Under these provisions, a lawyer who has agreed to serve as executor must assess the applicability of Rule 1.06 before appointing himself or his firm to perform legal services for the executor. Under the limited facts considered, if the representation of the executor is not adversely limited by the lawyer’s or law firm’s own interests, the Rules do not prohibit a lawyer from serving as both the executor and as the lawyer for the executor. Cf. American Bar Association Standing Committee on Ethics and Professional Responsibility Formal Opinion 02-426 (May 31, 2002) (concluding that the ABA Model Rules of Professional Conduct do not prohibit a fiduciary from appointing himself or his firm as counsel to perform legal work for the fiduciary because the “dual roles do not involve a conflict of interest”).
If the representation of the executor will be adversely affected by the lawyer’s or law firm’s own interests, then the lawyer may not serve as counsel for the executor unless the lawyer can obtain the consent required under Rule 1.06(c). In most circumstances, obtaining such consent will cause the lawyer to be in the untenable position of deciding whether to consent to representation despite the fact that the representation “reasonably appears to be or become adversely limited” by the lawyer or the lawyer’s law firm’s own interests. Under Rule 1.06(f), if a lawyer cannot serve as counsel for the executor because of such a conflict, the other lawyers in the lawyer’s law firm are also prohibited from representing the executor.
Finally, an additional limitation could arise under Rule 3.08, the “lawyer as witness” rule, if the lawyer, serving as executor, should or may be a witness in a probate or other legal proceeding related to the estate. This limitation would not prohibit the lawyer from serving as both executor and the executor’s lawyer, but could affect whether the lawyer could be both a fact witness and an advocate before a tribunal in the same proceeding.
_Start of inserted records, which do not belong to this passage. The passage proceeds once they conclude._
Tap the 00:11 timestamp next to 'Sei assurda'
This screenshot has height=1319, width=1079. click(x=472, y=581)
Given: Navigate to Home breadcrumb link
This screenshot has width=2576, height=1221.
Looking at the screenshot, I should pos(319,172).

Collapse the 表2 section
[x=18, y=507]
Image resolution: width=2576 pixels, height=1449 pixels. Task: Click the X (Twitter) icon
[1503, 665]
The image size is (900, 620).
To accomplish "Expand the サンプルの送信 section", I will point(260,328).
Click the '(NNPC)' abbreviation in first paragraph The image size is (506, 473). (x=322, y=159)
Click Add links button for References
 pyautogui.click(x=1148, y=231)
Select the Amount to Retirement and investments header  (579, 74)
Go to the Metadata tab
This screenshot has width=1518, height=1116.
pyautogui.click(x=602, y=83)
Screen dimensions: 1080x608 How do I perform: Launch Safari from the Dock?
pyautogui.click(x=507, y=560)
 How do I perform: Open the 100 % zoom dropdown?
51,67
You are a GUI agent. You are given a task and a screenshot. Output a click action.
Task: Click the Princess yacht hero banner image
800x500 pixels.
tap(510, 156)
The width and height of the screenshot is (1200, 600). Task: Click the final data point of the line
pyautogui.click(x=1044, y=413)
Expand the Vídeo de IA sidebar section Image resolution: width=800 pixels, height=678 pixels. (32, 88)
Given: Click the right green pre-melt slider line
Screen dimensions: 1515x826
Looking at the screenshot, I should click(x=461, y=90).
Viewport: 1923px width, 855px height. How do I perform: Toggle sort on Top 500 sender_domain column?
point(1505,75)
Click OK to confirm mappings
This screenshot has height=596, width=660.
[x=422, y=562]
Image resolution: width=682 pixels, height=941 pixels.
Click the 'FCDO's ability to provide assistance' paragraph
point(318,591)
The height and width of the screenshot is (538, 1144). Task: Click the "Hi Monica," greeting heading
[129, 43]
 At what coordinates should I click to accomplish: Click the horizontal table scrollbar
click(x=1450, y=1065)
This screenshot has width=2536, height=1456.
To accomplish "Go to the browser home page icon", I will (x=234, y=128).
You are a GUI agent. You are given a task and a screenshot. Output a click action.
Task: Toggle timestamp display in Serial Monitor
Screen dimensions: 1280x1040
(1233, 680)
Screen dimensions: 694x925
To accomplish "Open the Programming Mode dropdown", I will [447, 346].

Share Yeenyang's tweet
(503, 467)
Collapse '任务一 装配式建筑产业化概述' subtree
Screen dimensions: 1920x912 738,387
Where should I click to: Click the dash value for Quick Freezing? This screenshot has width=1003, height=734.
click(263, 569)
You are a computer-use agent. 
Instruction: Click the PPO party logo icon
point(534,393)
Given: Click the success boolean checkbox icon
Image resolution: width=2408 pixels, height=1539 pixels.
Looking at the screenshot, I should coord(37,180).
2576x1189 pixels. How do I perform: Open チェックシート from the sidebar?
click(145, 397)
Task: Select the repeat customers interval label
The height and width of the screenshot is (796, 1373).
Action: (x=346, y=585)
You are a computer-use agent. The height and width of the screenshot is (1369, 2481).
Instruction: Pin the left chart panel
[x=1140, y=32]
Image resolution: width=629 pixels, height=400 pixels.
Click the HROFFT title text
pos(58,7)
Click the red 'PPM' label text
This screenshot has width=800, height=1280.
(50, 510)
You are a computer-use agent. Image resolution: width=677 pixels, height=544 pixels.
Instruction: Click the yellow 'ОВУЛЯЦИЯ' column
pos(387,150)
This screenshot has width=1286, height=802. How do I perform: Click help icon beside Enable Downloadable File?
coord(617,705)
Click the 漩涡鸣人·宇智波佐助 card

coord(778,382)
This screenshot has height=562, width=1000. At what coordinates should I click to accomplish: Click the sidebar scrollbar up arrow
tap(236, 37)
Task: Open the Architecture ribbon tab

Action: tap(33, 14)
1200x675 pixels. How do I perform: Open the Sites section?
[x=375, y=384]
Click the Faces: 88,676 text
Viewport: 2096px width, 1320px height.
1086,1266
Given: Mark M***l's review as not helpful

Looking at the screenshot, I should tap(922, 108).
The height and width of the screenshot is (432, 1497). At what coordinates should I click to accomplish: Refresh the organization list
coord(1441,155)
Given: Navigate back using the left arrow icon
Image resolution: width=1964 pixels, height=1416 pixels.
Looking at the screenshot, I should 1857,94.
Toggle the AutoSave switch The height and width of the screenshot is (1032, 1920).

Under the Texas Disciplinary Rules of Professional Conduct, a lawyer is not prohibited from serving as both executor and as counsel for the executor; however, the lawyer must evaluate whether there are conflicts of interests before and during the representation including any arising from the lawyer serving in the dual roles. If the representation of the executor will be adversely affected by the lawyer’s or law firm’s own interests, then the lawyer may not serve as counsel for the executor unless the lawyer can obtain the consent required under the Texas Disciplinary Rules of Professional Conduct. If a lawyer cannot serve as counsel for the executor because of such a conflict, the other lawyers in the lawyer’s law firm are also prohibited from representing the executor. Finally, additional limitations can arise if the lawyer, serving as executor, should or may be a witness in a probate or other legal proceeding related to the estate, which limitations may affect whether the lawyer can be both a fact witness and an advocate before a tribunal in the same proceeding.